Un colosse aux yeux azur au sous-sol du Collège des Bernardins
On ne s'attend pas à trouver, dans le sous-sol voûté du Collège des Bernardins, un colosse aux yeux azur qui parle d'intelligence artificielle comme d'un texte sacré à relire. La pièce l'absorbe : la paume de ses mains ouverte, la voix qui accélère quand il évoque les responsabilités. Brendan McGuire n'est pas un gourou tech ni un moraliste de salon ; c'est un prêtre catholique irlandais et un spécialiste de cybersécurité installé dans la Silicon Valley depuis vingt ans.
Le père Brendan McGuire vit dans la Silicon Valley depuis une vingtaine d'années. Il a fait du pont entre deux mondes que tout oppose — la foi et les firmes qui conçoivent nos outils cognitifs.
Quand un prêtre coécrit le code moral d'un modèle
À la fin de 2025, il a coécrit le code moral du modèle Claude à la demande des fondateurs d'Anthropic. Cette phrase résume une bascule : des dirigeants de start‑up sollicitent un prêtre pour traduire en principes ce que leurs architectures algorithmiques devraient être autorisées à faire. McGuire est aussi présenté comme l'un des artisans de la réflexion du Vatican sur l'IA ; son rôle n'est pas théorique, il est opérationnel : poser des bornes quand le procédé technique va trop vite pour la délibération publique.
Un constat brutal : « Nous ne comprenons pas ce que nous avons développé. »
Son bilan tient en une phrase percutante qu'il répète : « Nous ne comprenons pas ce que nous avons développé. » Ce n'est pas une plainte lyrique, mais un signal d'alarme. Pour lui, la vitesse de l'innovation a creusé un fossé : les développeurs écrivent des architectures qui évoluent et se recomposent sans que leurs auteurs puissent en prévoir toutes les conséquences morales, sociales ou politiques.
Le code moral de Claude devait combler un peu de ce vide : fixer des principes — transparence, respect de la dignité humaine, limites sur certains usages — au‑dessus de lignes de code.
Les limites de principes sans freins économiques
Mais il ne croit pas aux panacées. Mettre des principes sur papier, dit‑il, ne suffit pas si les entreprises continuent d'opérer selon des logiques de marché qui récompensent la performance et la vitesse.

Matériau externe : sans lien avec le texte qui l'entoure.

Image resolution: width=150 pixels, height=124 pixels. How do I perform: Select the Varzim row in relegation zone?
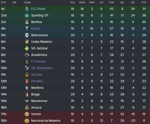click(x=75, y=114)
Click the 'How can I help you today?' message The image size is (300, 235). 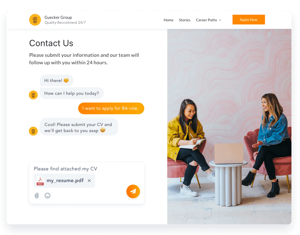72,93
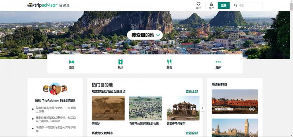The width and height of the screenshot is (293, 137).
Task: Open the 旅行 heart icon
Action: pyautogui.click(x=199, y=4)
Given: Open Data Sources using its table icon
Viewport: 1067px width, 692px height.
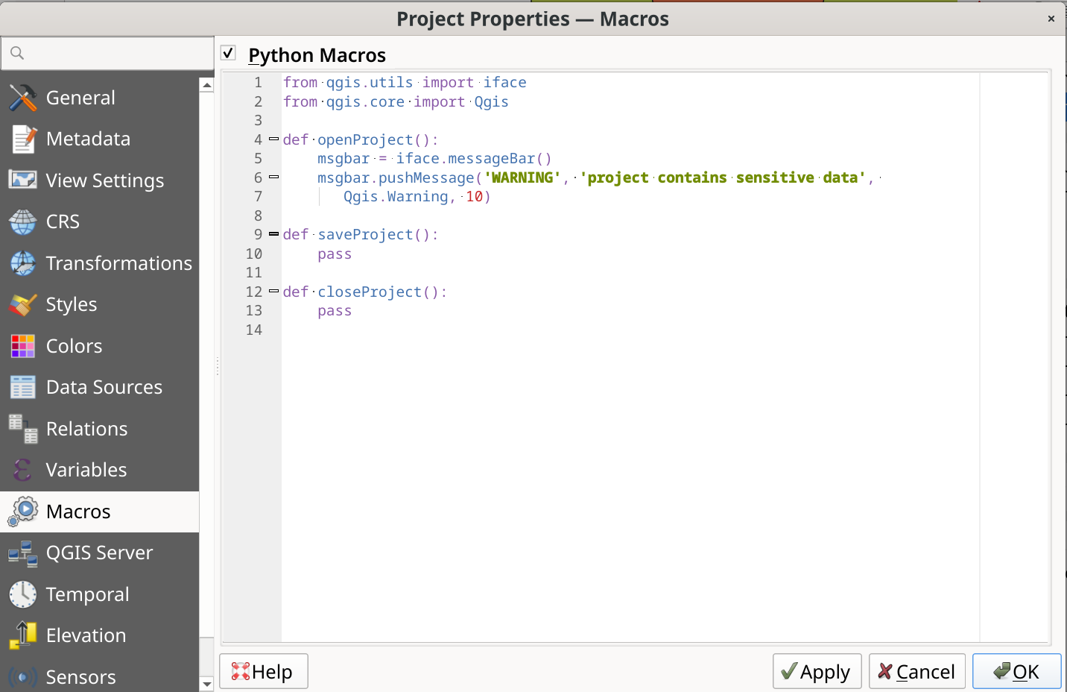Looking at the screenshot, I should [22, 388].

L'intervention d'un prêtre dans des ateliers de Silicon Valley illustre une réalité nouvelle : la gouvernance de l'IA ne se réduit plus à des ingénieurs et des juristes, elle appelle des voix éthiques capables de traduire des valeurs en contraintes techniques ou en régulation publique.
Médiateurs éthiques et le compromis proposé par McGuire
La montée de ces médiateurs — religieux, philosophes, spécialistes en sécurité — témoigne d'une demande de sens aussi pressante que celle de sécurité. McGuire propose un compromis brutal mais lucide : si la société ne ralentit pas pour réfléchir et imposer des garde‑fous, ce sont les architectures mêmes de nos outils qui décideront, par défaut, de ce que nous acceptons comme valable.